Autism Home Support Services layoffs affect a different demographic—likely behavioral technicians and support coordinators earning $28,000–$36,000 annually. These workers similarly lack portable credentials; their specialized training in autism intervention has limited transferability outside healthcare and social services.
Greeley's unemployment rate remains embedded in regional aggregates; the Colorado insured unemployment rate stood at 1.23 percent as of April 2026, suggesting relatively tight labor markets statewide. However, sectoral and geographic unemployment often diverges substantially from aggregate metrics. Workers displaced from meatpacking support in Greeley face significant search friction; alternative employment would require either relocation or retraining into sectors not abundant in the local economy.
The cumulative effect of these layoffs, while numerically modest against Colorado's 3.6 million workers, concentrates harm in specific households and neighborhoods. Greeley's median household income of approximately $62,000 masks significant inequality; manufacturing and production workers typically fall below this median, making displacement disproportionately painful.

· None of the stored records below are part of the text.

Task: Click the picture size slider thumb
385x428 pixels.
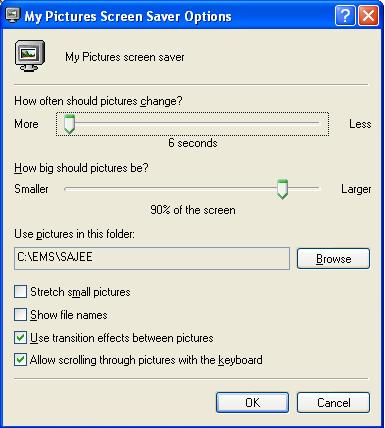Action: pos(282,189)
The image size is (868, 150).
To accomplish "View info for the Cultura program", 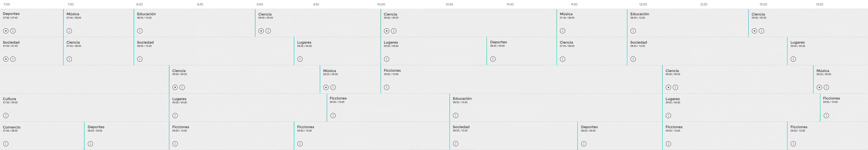I will pyautogui.click(x=6, y=116).
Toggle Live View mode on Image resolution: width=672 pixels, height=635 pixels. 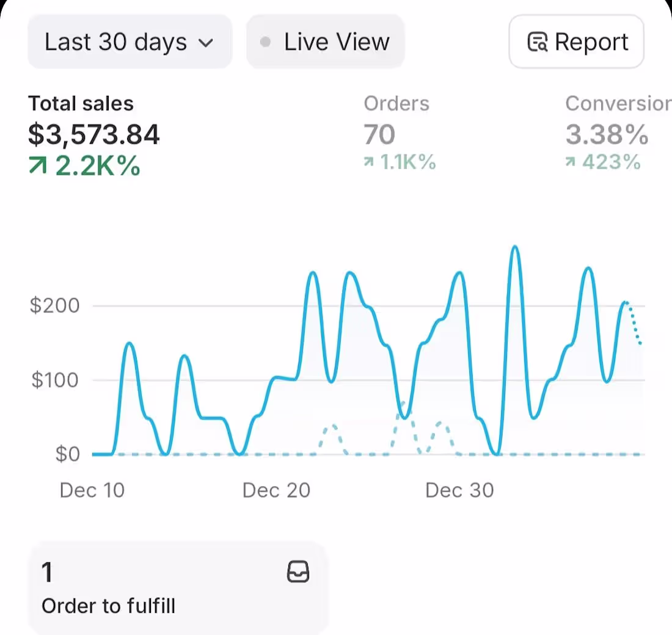tap(326, 42)

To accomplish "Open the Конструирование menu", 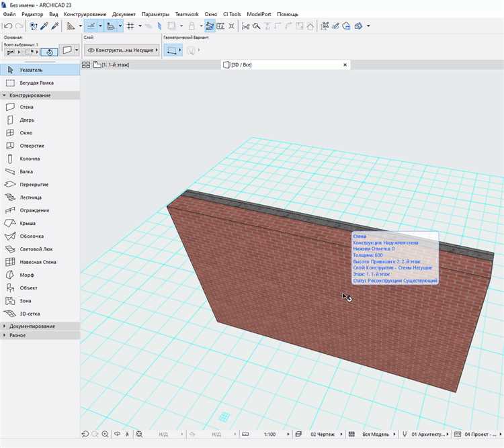I will pos(85,14).
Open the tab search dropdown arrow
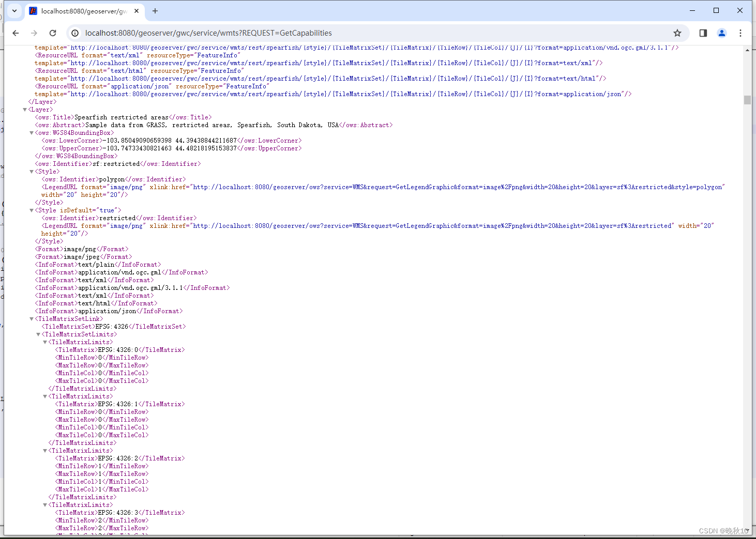 [14, 10]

Regional Context: Greeley's Precarious Position in Colorado's Labor Market
Colorado's labor market presents a complicated backdrop. The state's insured unemployment rate of 1.23 percent ranks among the nation's lowest, and the BLS unemployment rate of 3.9 percent (January 2026) suggests robust conditions. Initial jobless claims have trended upward over the four-week period preceding April 2026, rising from 2,612 to 3,641—a 39.4 percent increase that signals emerging labor market softness despite historically low overall rates.

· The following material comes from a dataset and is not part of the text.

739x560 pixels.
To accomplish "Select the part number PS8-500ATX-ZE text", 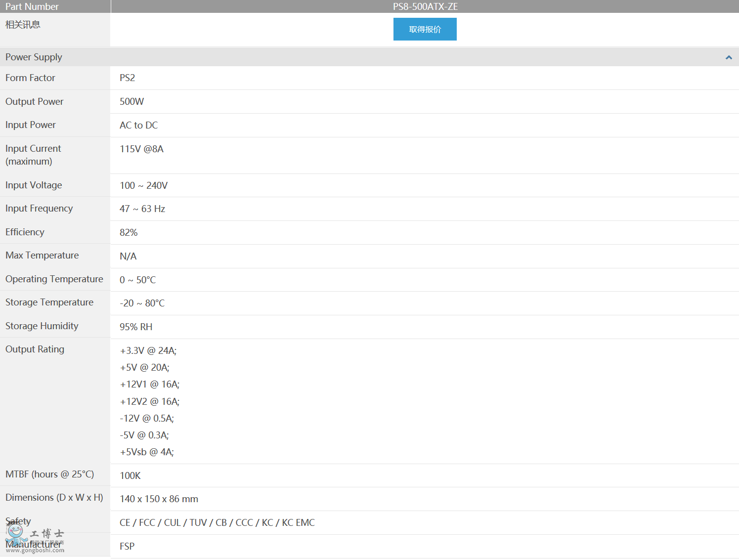I will point(425,6).
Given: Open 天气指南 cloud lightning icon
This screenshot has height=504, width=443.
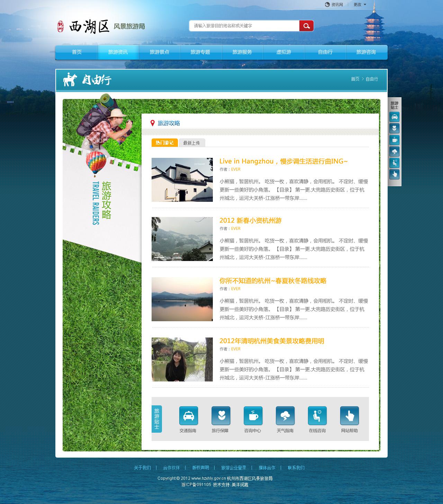Looking at the screenshot, I should (x=285, y=416).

Year-over-year, Colorado jobless claims rose 9.6 percent, from 3,323 to 3,641, suggesting deterioration beneath the surface of headline unemployment figures. Simultaneously, national initial jobless claims fell 31.6 percent year-over-year, indicating that Colorado's labor market is softening faster than the nation's.
Greeley's concentration in meatpacking exposes it to sector-specific vulnerability that state-level metrics obscure. The national JOLTS report for February 2026 showed 1,721,000 layoffs and discharges—a substantial figure that underscores ongoing workforce churn. H-1B data for Colorado reveals 39,045 certified petitions from 6,474 unique employers, with peak concentrations in computer systems analysis and software development—occupations entirely absent from Greeley's industrial base.
The disconnect between Colorado's technology and professional services hiring (dominating metro Denver) and Greeley's commodity processing base creates regional inequality. While tech workers benefit from sustained H-1B flows and multinational corporate hiring, meatpacking workers face automation pressure with no comparable visa-enabled alternative employment channel.
Structural Risk and Forward Outlook
Greeley's layoff pattern reflects automation, consolidation, and margin compression in sectors that have provided historically stable employment. The absence of diversification into professional services, technology, or higher-value manufacturing leaves the economy structurally vulnerable to the very pressures now manifesting in WARN notices. The concentration of layoffs among two firms and one industry sector—meatpacking and support services—represents a fragility that regional economic development strategies must address through diversification and workforce retraining initiatives.